Cette réponse contrôlée suggère que disposer d’une manière saine de gérer la colère pourrait conduire à une réaction cardiovasculaire « normale », ce qui, selon certains chercheurs, pourrait être bénéfique pour la santé cardiaque à long terme. En revanche, des réponses cardiovasculaires émoussées ont été liées à des problèmes de santé potentiels, notamment un manque de motivation, des difficultés psychologiques et des facteurs liés au mode de vie pouvant contribuer à des maladies cardiaques.
L’importance de la gestion de la colère pour la santé cardiaque
Les résultats de l’étude soulignent que la manière dont les individus ressentent et expriment leur colère peut avoir des effets significatifs sur leurs réactions physiologiques au stress. Bien que le tempérament de la colère (colère rapide, non provoquée) soit généralement associé à des réponses cardiovasculaires plus faibles, cet effet est amplifié chez ceux qui répriment leur colère.
« Les principales conclusions de cette étude suggèrent que, bien que les individus varient selon la manière dont ils ressentent la colère, il est extrêmement important de prendre en compte la façon dont ils expriment cette colère. En particulier, l’effet néfaste du tempérament de la colère élevé sur la physiologie du stress semble être exacerbé chez les personnes qui répriment cette colère », a déclaré O’Riordan.
Limitations et perspectives de recherche
Bien que cette étude apporte des éclairages intéressants sur l’impact de la colère sur la santé cardiaque, elle présente certaines limitations. Les tâches de stress utilisées dans l’expérience, comme les problèmes de mathématiques et l’exercice de Stroop, ne capturent peut-être pas entièrement les scénarios réels qui déclenchent la colère, comme les disputes ou les traitements injustes.
Les futures recherches pourraient explorer comment les individus réagissent dans des situations plus réalistes qui suscitent la colère. En outre, il serait intéressant d’étudier comment l’exposition répétée au stress affecte les réactions cardiovasculaires, puisque cette étude s’est concentrée uniquement sur des événements de stress uniques. Ce type de recherche pourrait aider à révéler des schémas de réponses corporelles aux situations stressantes récurrentes et déterminer si des techniques de gestion de la colère peuvent favoriser une réponse cardiaque plus saine.
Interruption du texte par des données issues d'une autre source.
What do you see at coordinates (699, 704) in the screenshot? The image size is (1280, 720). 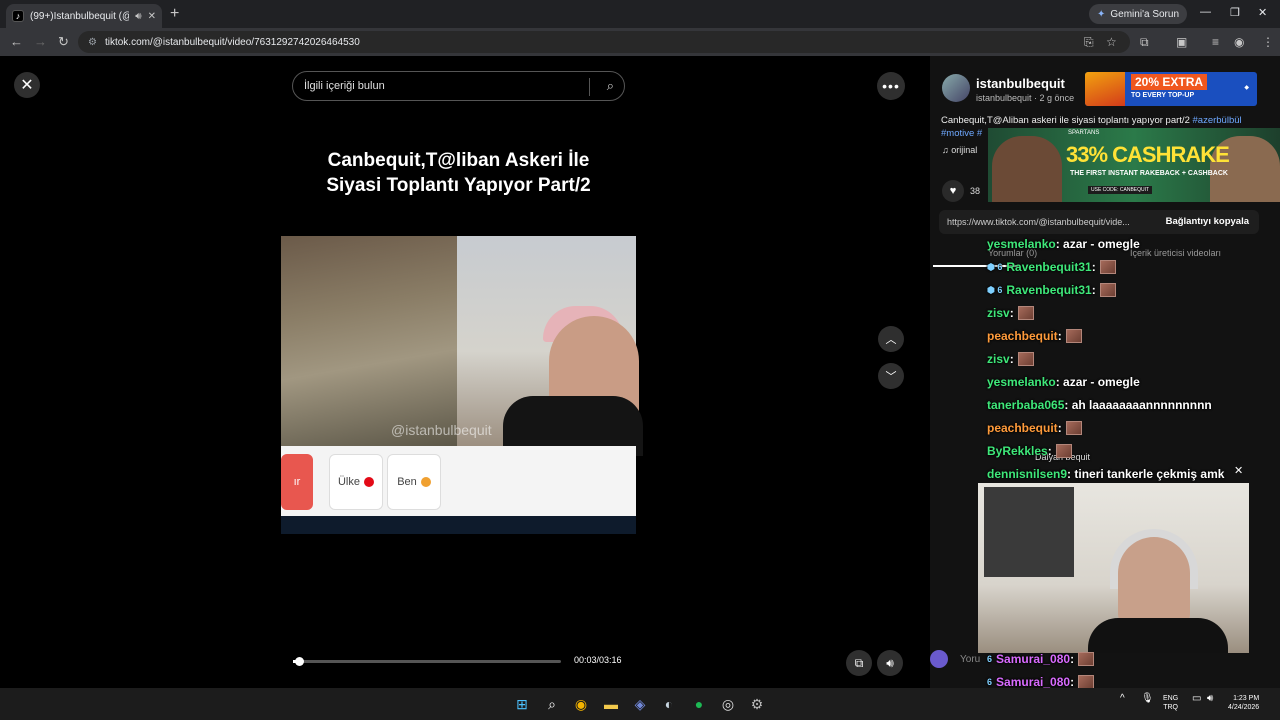 I see `spotify-icon: ●` at bounding box center [699, 704].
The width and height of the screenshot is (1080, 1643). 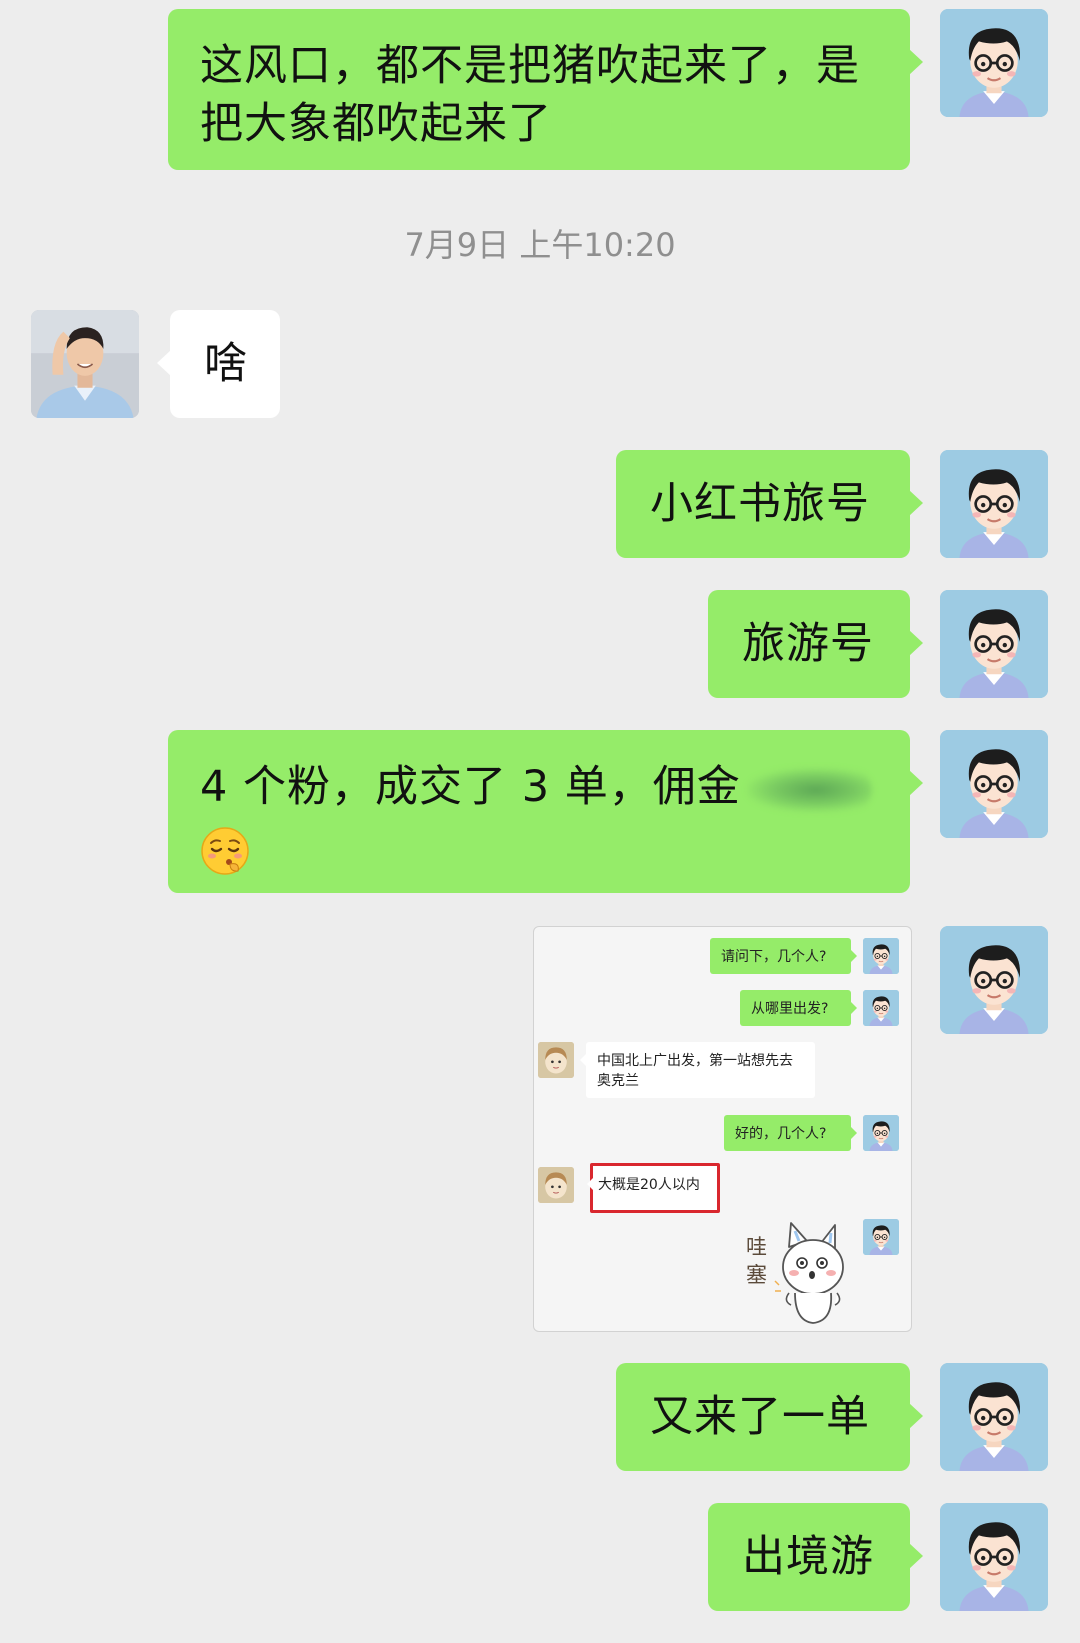 What do you see at coordinates (695, 1061) in the screenshot?
I see `mini-message-text: 中国北上广出发，第一站想先去` at bounding box center [695, 1061].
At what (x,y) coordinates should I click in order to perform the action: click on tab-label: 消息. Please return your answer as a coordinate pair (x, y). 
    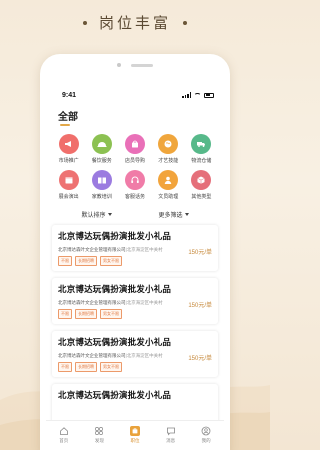
    Looking at the image, I should click on (171, 440).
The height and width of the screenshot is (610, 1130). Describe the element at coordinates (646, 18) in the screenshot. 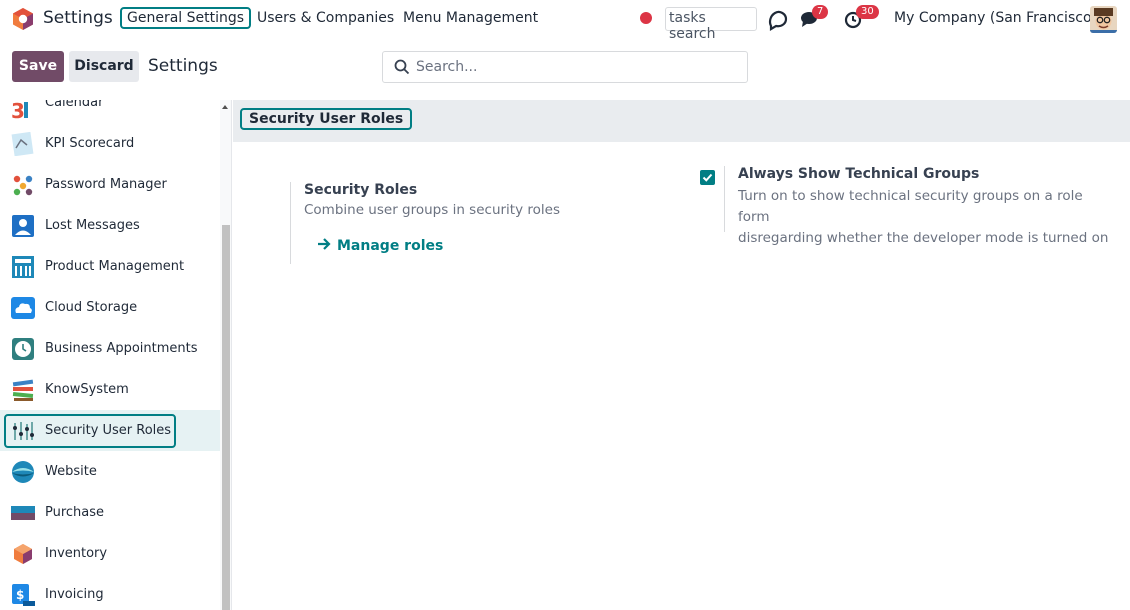

I see `recording-indicator-icon` at that location.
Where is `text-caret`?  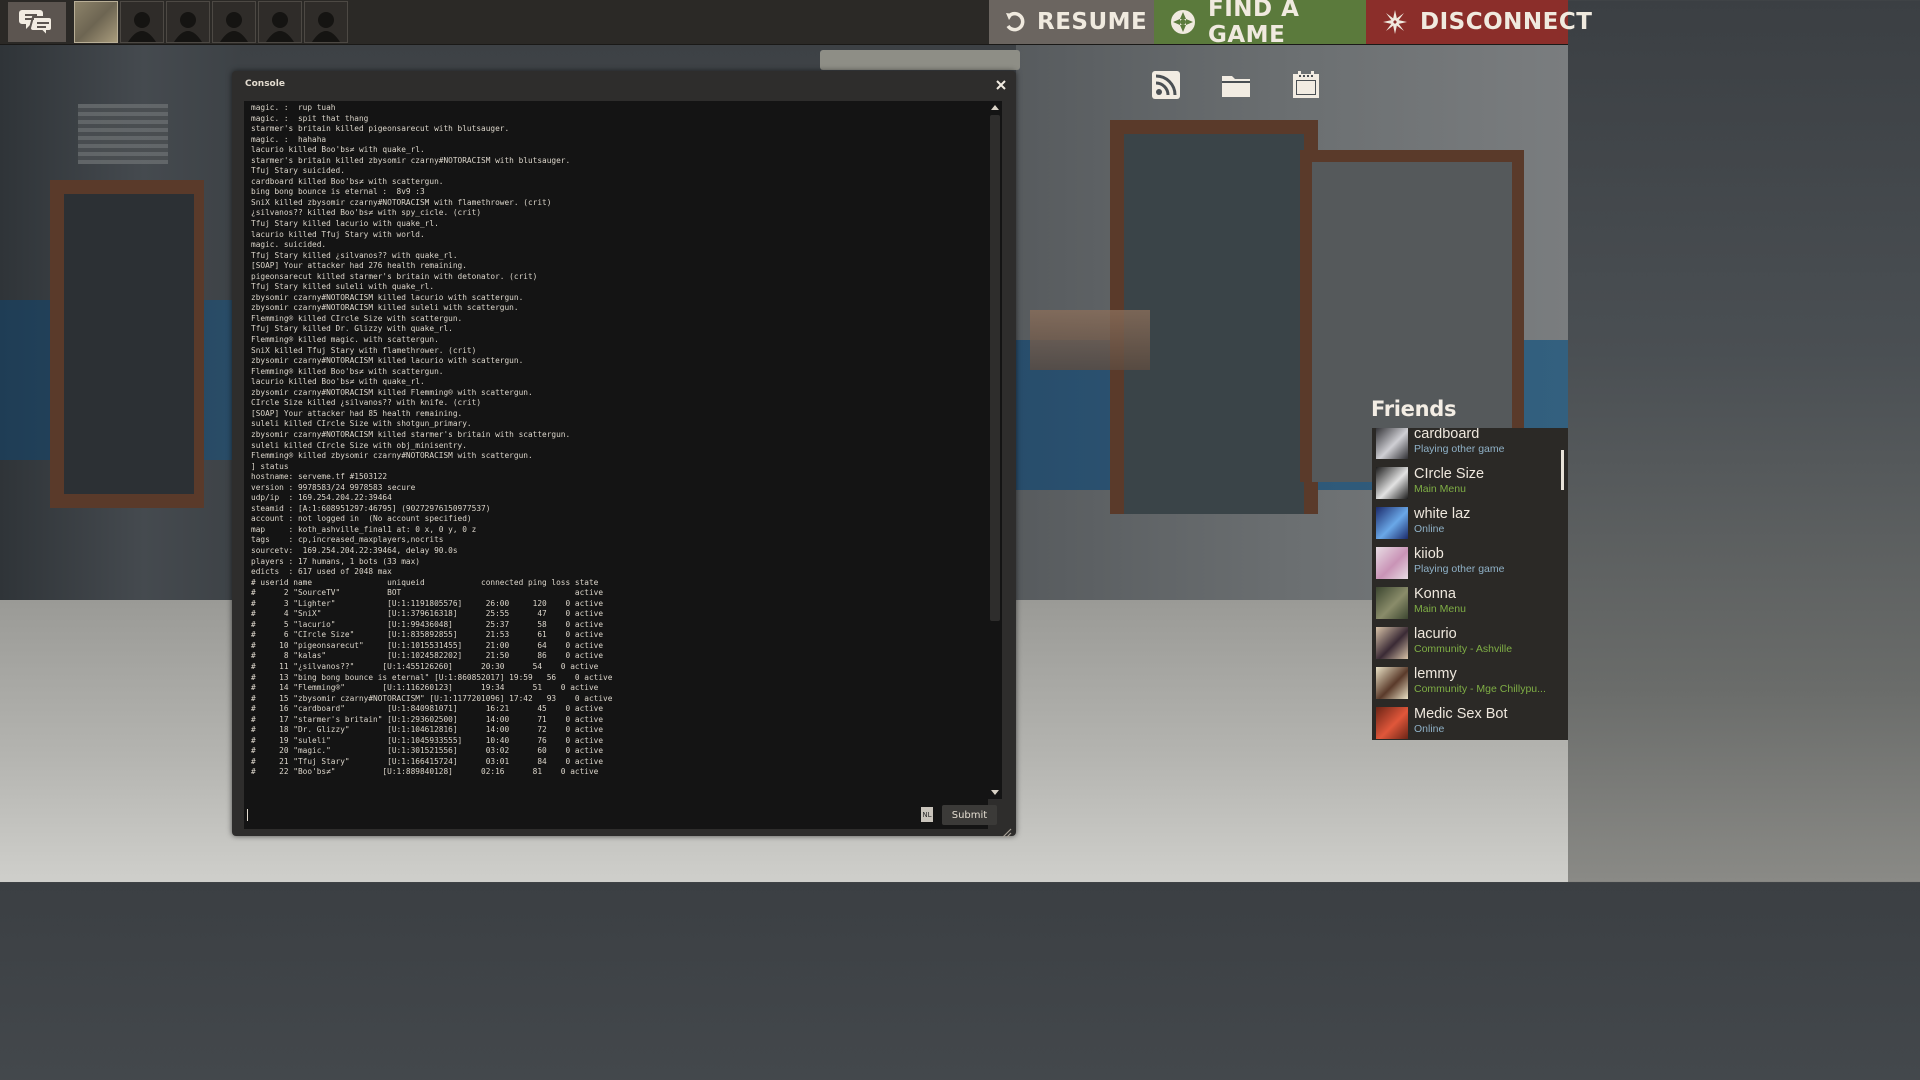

Conclusion : L’expression de la colère, un facteur de risque cardiaque
Cette étude met en lumière l’importance de la manière dont la colère est exprimée pour la santé cardiovasculaire. La gestion saine de la colère pourrait en effet être un facteur protecteur pour le cœur, tandis que la répression prolongée de cette émotion pourrait entraîner des réponses cardiovasculaires moins efficaces, augmentant ainsi le risque de problèmes de santé cardiaques à long terme. Une meilleure compréhension de ces mécanismes pourrait ouvrir la voie à de nouvelles stratégies de gestion du stress et de la colère, visant à préserver la santé du cœur.